Он отвернулся, уставший, до глубины души угнетенный провалом. Гесслер в посольстве напоминал бледную тень себя самого: Гюнтер часто заставал его сидящим, безнадежно вглядывающимся в пустоту. После событий минувшей недели впасть в такое состояние было немудрено. Пять дней, пять дней прошло с момента похищения этого чокнутого Манкастера из психушки, а у них пока не было ничего. Ни одна ниточка ни к чему не привела.
В понедельник, когда пришло сообщение о пропаже Манкастера, Гесслер вел себя совсем иначе: орал и блажил в приступе гнева и паники. А вот Гюнтер оставался спокойным.
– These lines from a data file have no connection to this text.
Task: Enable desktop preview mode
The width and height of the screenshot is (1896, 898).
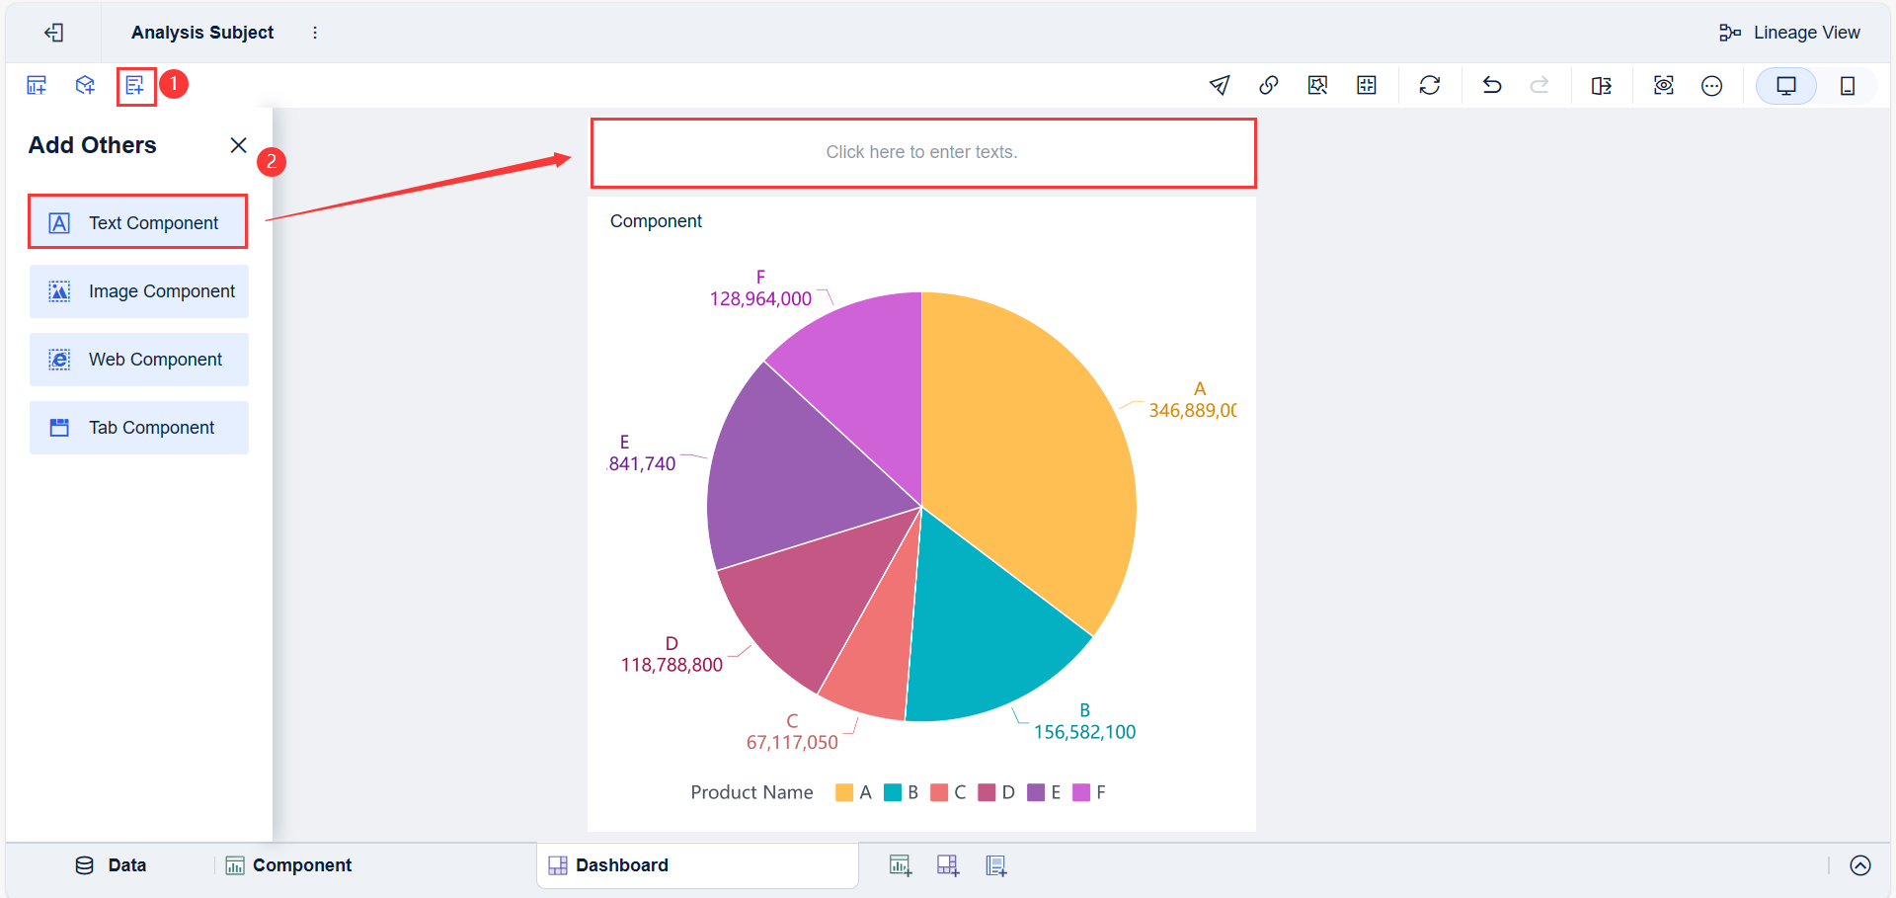Action: tap(1785, 85)
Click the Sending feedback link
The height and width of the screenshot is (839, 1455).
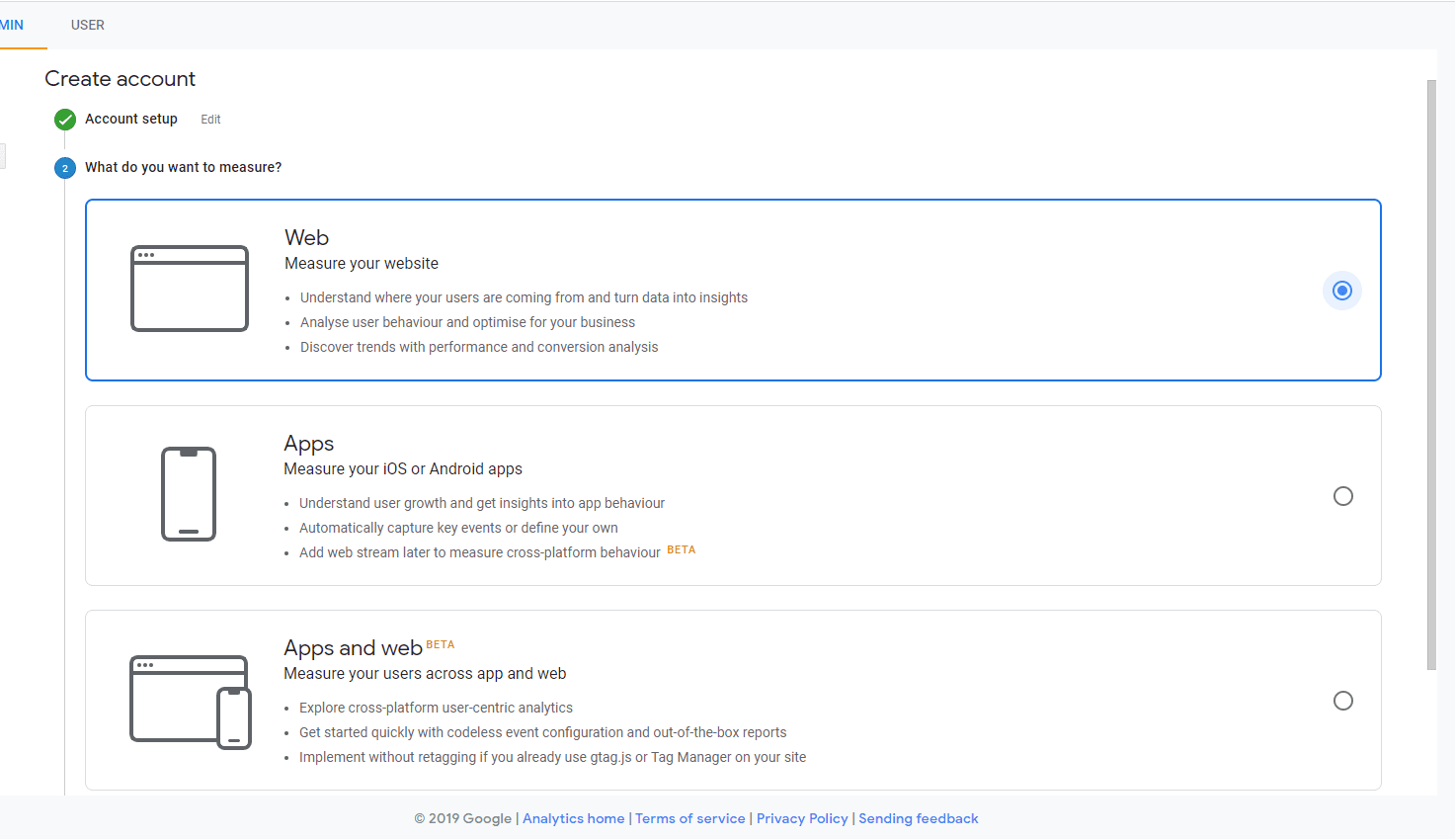pos(918,818)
Такое отстраненное спокойствие часто снисходило на него во время кризиса, хотя при этом посасывало под ложечкой, точно он был в лифте, безостановочно едущем вниз.
– Теперь это уже охота, а не расследование, – сказал Гесслер, поостыв. – Эх, если бы мы взяли Манкастера раньше! Но это не моя вина, тут уж увольте!
– Теперь самое важное – найти его, герр штандартенфюрер.
Гесслер сердито зыркнул на него:
– Вину непременно свалят на меня, и на вас тоже. Если он ускользнет, нас расстреляют. В случае провала Берлину потребуются козлы отпущения.